Nous, qui n’avons jamais eu la possibilité
d’une telle route,
nous connaissons sa valeur réelle,
tu es le nôtre,
tu es des nôtres,
bravo,
hourra!

et lui ne pouvait plus arrêter,
il fallait qu’il soit attentif avec la route,
or nous, nous étions trop
et nous avons commencé à l’incommoder,
nous étions plus que nombreux dans le bus
et parfois nous lui bloquions une main ou une jambe,
jusqu’à ce que quelques confectionneurs
lui aient demandé d’arrêter pour quelques minutes
pour lui faire une cage de protection,
pour qu’on n’embarasse plus sa conduite.

Qu’il prenne sa femme auprès de lui,
dirent d’autres,
parce que le chemin est long et il y a risque de s’ennuyer.
Et le voilà maintentant dans sa cage de protection,
dans sa cabine blindée!

Comment elle e prompte, sa conduite!
il a allumé la musique aussi,
on entend dans le bus entier une musique héroïque,
que nous interrompons des fois
avec des chansons sur lui et notre chemin
et soyons laudatifs avec sa femme également
car être aussi.

Dans le bus, en été il fait chaud,
en hiver il fait froid,
l’excursion continue,
nous avons commencé à fatiguer,
monsieur le chauffeur, arrêtez,
pour qu’on puisse se reposer un peu.
Pour que vous vous reposiez aussi,
pourquoi un tel rythme?
Mais il n’entend plus,
Lui conduit
et effectivement il conduit exceptionnellement,
il est le meilleur, crions tous,
mais nous avons faim,
parce qu’on ne s’est plus arrêté depuis des lustres
et que nous avons besoin
de pain, d’eau, d’un répit.
On a probablement déjà commencé à l’énerver
avec notre chichi -
la soif, la faim, le sommeil.
Les vitres du bus n’existent plus depuis longtemps,
c’est à travers elles qu’ont sauté ceux qui ne pouvaient plus supporter,
les portes ont rouillé et ne s’ouvrent plus
et le chauffeur conduit le bus
de plus en plus nerveux,
il a commencé à faire des accidents aussi,
tiennent le volant lui et sa femme,
les grandes cimes l’appellent,
il reste peu de combustible,
on est entré sur une sorte de chemin de fer
voisinant la route
après que nos pneus ont cédé
et que le conducteur a démoli
à coups d’autobus
maisons et églises,
villes et villages,
nous commençons à descendre
et la vitesse monte bien entendu,
c’est comme ça en toute descente,
la vitesse monte,
il ne reste plus personne dans le bus,
les uns sont morts,
les autres se sont enfuis,
d’autres se sont éteints de faim et de soif,
d’autres ont brrr gelé,
la montagne est de plus en plus loin,
mais le bus descend
en hallucinant sur la ligne morte
de chemin de fer
et seulement eux deux,
le conducteur et sa femme,
dans la cabine blindée
regardent devant,
ne savent plus qui c’est qu’ils conduisent et où ils vont
et pourquoi tous les passagers se taisent
et pourquoi on va à la vitesse de l’écroulement,
tandis que l’excursion avait si bien commencé
vers la grande montagne.

(Adrian Păunescu - Le conducteur et sa femme, les 12/13 juillet 1987)

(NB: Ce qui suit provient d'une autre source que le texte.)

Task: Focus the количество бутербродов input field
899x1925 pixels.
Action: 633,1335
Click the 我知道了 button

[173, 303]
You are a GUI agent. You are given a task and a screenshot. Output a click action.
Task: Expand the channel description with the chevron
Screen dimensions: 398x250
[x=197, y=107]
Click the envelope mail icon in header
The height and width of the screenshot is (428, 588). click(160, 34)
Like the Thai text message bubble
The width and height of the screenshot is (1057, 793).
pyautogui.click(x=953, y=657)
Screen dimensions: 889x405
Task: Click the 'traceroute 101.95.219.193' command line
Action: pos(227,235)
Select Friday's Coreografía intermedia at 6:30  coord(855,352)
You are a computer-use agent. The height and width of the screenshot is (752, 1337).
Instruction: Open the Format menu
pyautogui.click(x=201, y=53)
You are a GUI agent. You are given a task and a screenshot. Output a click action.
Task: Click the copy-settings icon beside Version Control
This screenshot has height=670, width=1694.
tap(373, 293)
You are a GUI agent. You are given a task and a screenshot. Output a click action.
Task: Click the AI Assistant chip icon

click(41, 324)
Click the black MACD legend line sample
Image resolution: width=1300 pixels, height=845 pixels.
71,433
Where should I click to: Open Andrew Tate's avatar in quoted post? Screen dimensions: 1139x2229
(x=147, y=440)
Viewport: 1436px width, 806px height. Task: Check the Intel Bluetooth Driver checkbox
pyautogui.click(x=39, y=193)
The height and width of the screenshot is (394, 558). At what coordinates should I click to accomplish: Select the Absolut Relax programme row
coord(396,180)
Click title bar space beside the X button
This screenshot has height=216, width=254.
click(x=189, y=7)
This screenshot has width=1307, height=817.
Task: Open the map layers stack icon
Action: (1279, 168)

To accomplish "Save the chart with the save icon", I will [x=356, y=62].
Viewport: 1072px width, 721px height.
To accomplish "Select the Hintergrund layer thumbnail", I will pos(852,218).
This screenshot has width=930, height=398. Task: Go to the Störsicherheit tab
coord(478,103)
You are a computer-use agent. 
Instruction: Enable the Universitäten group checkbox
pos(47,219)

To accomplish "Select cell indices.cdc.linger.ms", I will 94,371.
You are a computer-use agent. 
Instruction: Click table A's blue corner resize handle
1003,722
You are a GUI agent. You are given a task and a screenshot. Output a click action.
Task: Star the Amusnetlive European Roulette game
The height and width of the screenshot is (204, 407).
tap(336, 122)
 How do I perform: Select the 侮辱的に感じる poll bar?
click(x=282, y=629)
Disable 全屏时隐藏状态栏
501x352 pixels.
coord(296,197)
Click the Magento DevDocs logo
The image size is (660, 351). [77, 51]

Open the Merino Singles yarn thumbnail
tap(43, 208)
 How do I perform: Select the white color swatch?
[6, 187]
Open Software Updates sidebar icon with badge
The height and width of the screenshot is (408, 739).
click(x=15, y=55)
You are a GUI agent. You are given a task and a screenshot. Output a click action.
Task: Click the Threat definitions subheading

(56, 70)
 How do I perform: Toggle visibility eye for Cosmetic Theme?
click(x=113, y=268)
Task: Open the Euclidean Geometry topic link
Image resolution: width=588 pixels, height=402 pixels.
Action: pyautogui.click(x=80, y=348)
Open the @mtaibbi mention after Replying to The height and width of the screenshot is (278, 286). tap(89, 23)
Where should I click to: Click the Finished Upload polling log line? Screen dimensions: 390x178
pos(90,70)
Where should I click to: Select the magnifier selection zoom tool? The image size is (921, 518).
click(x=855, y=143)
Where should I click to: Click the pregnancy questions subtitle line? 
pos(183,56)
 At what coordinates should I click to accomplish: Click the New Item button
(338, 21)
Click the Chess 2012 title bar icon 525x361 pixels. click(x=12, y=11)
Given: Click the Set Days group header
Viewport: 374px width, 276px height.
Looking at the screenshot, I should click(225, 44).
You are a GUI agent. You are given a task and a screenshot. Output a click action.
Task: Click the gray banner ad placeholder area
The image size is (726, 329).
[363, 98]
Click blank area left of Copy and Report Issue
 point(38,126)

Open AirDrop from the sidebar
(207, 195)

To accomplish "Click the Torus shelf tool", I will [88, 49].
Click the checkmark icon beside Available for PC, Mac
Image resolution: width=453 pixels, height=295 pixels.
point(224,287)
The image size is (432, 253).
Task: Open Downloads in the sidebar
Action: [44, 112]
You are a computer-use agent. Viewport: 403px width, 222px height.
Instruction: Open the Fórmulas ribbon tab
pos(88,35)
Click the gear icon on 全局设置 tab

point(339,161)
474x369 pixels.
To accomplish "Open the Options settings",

Les dictateurs Ceauşescu furent exécutés après un procès sommaire, le 25 décembre 1989. Ils passèrent leur dernière nuit dans un véhicule militaire blindé.

This entry was posted on Sunday, December 25th, 2005 at 10:08 am and is filed under Elliptiques. Find similar posts by selecting and of the following tags: . You can follow any responses to this entry through the RSS 2.0 feed. You can leave a response, or trackback from your own site.

2 Comments so far

  1. Pour la version roumaine de ce poème, suivez ce lien.
    Merci, Riri, de m’avoir rappelé ce site.

  2. Am citit “postul” tãu în blogul altui român la fel de valoros ca tine : http://www.alexbrie.net/ si am fost deep impresionat de traducerea versiunii origina…Re a poeziei marelui poet din Senat. Good travail, Cæsare! Si felicitãri pentru multitudinea de limbi de care esti capabil.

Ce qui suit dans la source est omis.